### Prompt A
Using the text on Saedinenie Municipality, explain in one to three sentences why the municipality's highest point is in its northwestern corner.
### Prompt B
Quote the text on Saedinenie Municipality word for word between "Saedinenie Municipality (Община" and "to Pazardzhik Province.", inclusive.

[[ Given text, beginning ]]

Saedinenie Municipality (Община Съединение) is a municipality in Plovdiv Province, central Bulgaria. Covering a territory of 298 km^{2}, it is the ninth largest of the 18 municipalities in the province, encompassing 4.97% of its total area. It borders the municipalities of Hisarya to the north, Kaloyanovo to the east, Maritsa to the southeast, Rodopi to the south, Pazardzhik to the west, and Strelcha to the northwest, the latter two belonging to Pazardzhik Province.

== Geography ==
The municipality has a largely flat topography. Over 95% of its area is situated in the northwesternmost part of the Pazardzhik–Plovdiv Field, which constitutes the western half of the Upper Thracian Plain. Its altitude of varies between 200 m and 350 m, with the lowest point being 187 m. The southern hilly outreaches of the Sredna Gora mountain range cover the northwestern corner of the municipal territory; there lies its highest point at the peak of Genova Mogila (534 m).

[[ Given text, end ]]
[[ Source information, beginning ]]

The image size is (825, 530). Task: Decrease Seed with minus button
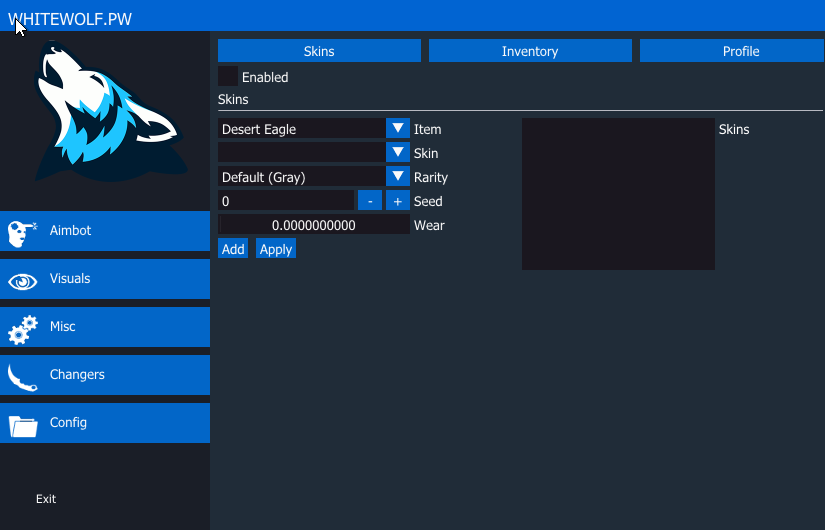click(370, 201)
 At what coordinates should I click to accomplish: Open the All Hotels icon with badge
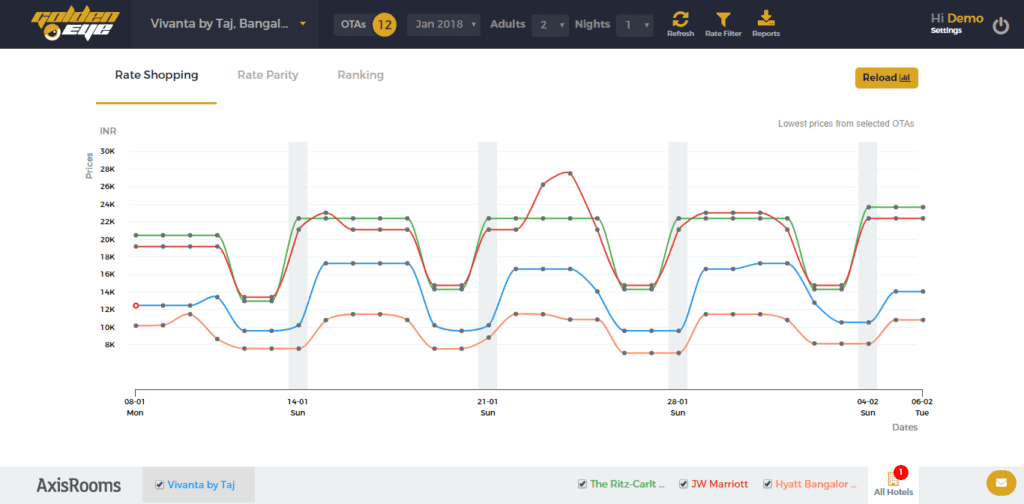[892, 482]
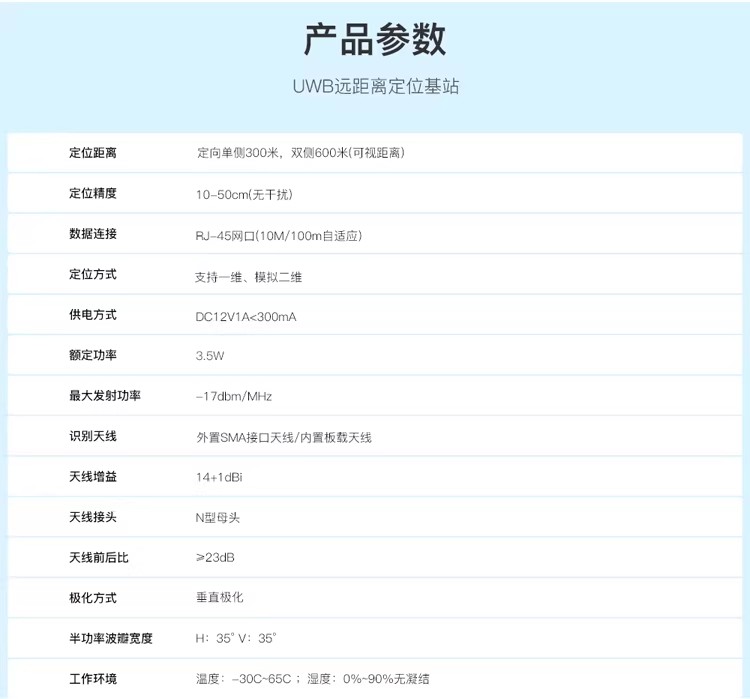Click the 定向单侧300米 distance value
750x699 pixels.
(x=300, y=153)
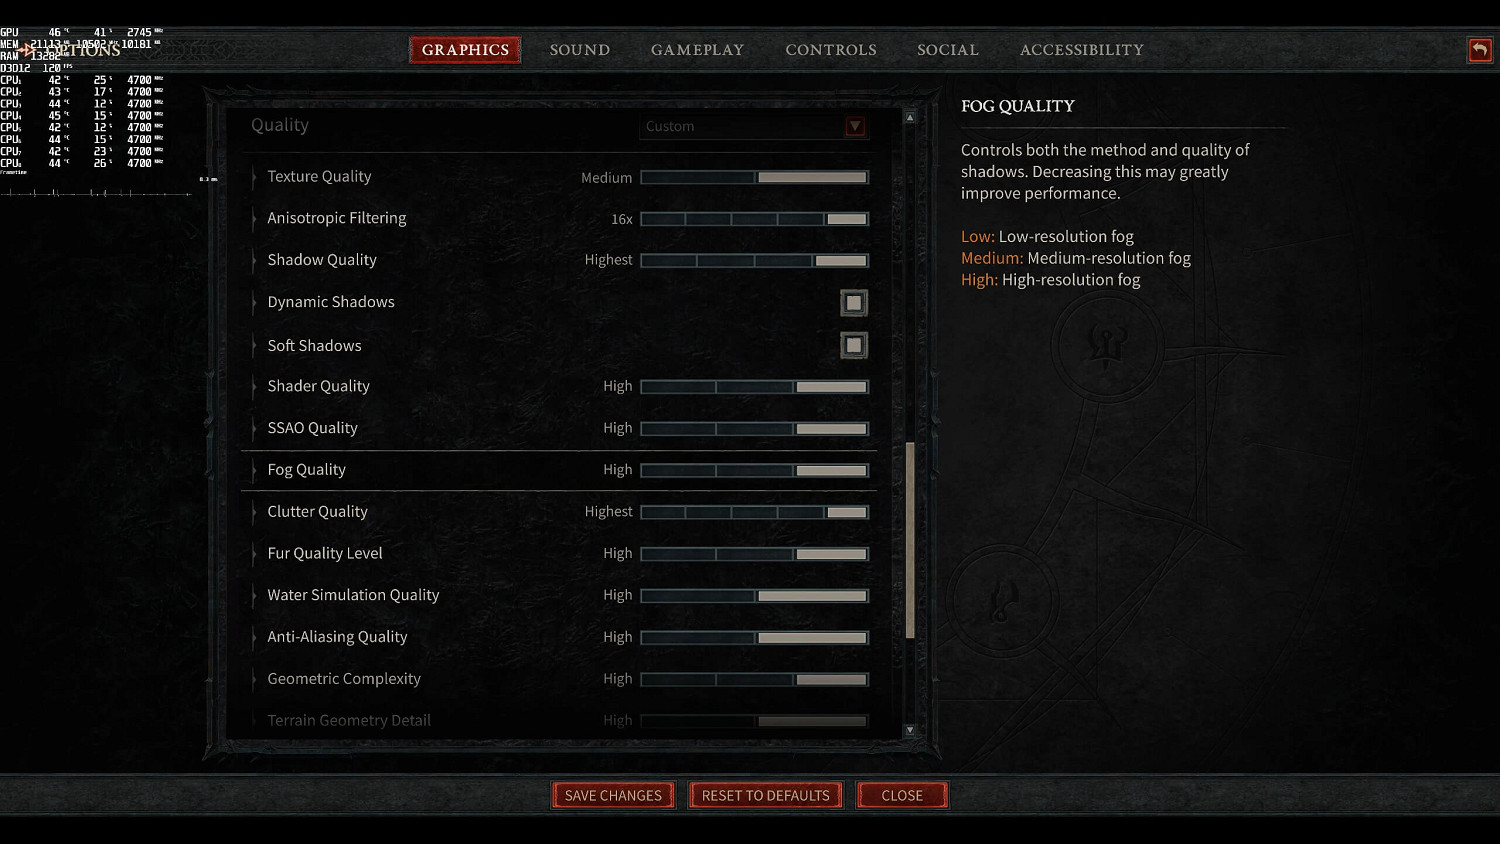Click the Shadow Quality slider bar
Screen dimensions: 1500x844
(755, 260)
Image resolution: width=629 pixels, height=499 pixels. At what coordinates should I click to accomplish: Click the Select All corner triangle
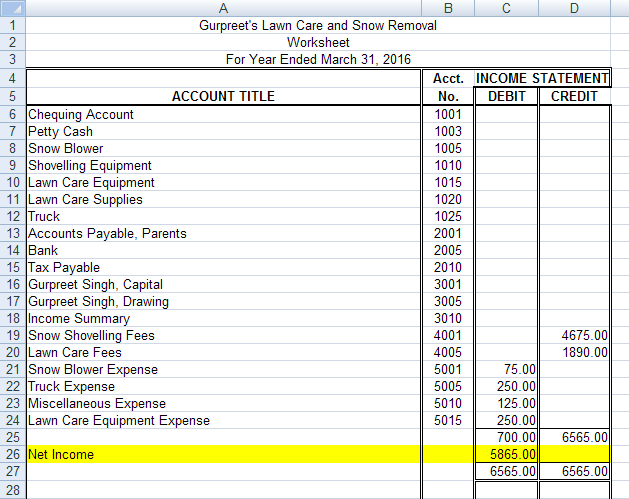tap(12, 9)
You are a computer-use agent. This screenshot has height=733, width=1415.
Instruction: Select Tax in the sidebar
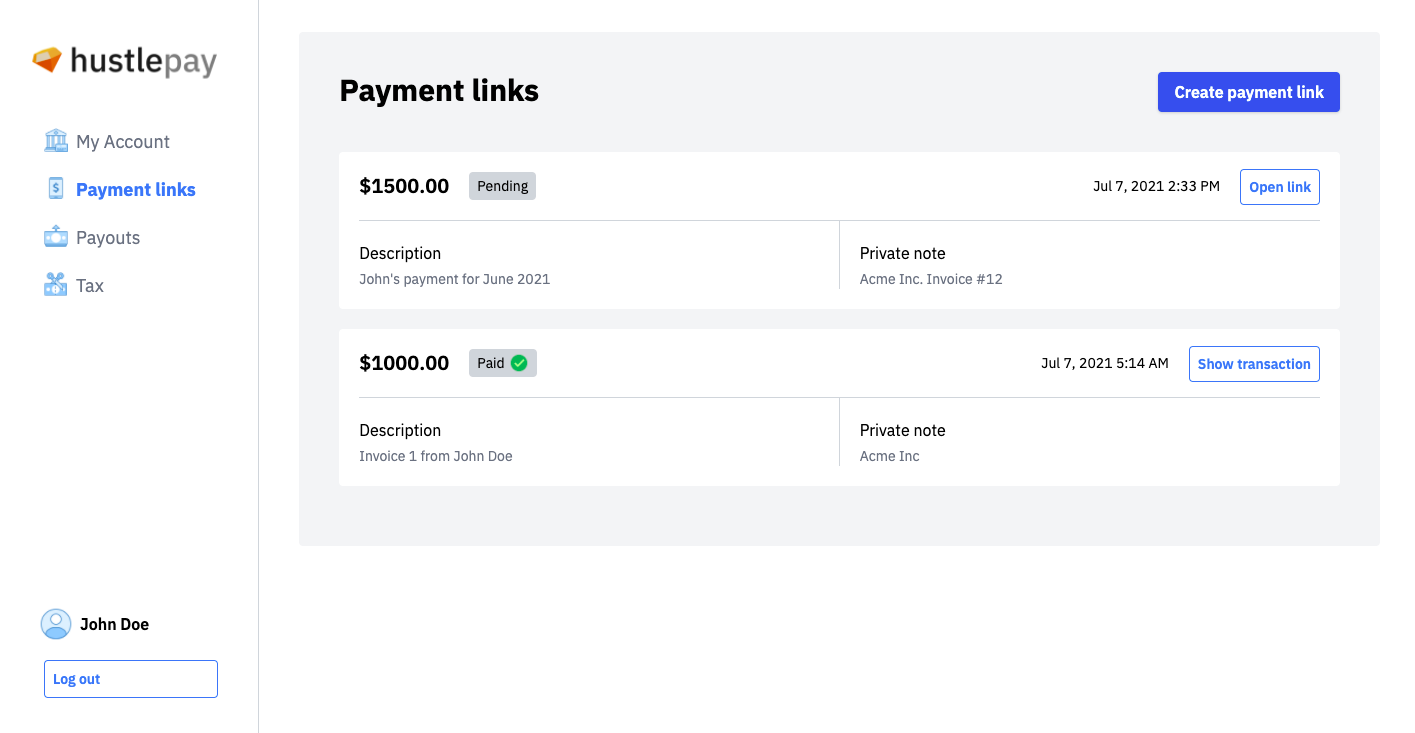[90, 286]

[[ Source information, end ]]

### Task response A
The southern hilly outreaches of the Sredna Gora mountain range cover the northwestern corner of the municipal territory. The peak of Genova Mogila (534 m) is there. The rest of the municipality is largely flat: over 95% of its area lies in the Pazardzhik–Plovdiv Field.

### Task response B
Saedinenie Municipality (Община Съединение) is a municipality in Plovdiv Province, central Bulgaria. Covering a territory of 298 km^{2}, it is the ninth largest of the 18 municipalities in the province, encompassing 4.97% of its total area. It borders the municipalities of Hisarya to the north, Kaloyanovo to the east, Maritsa to the southeast, Rodopi to the south, Pazardzhik to the west, and Strelcha to the northwest, the latter two belonging to Pazardzhik Province.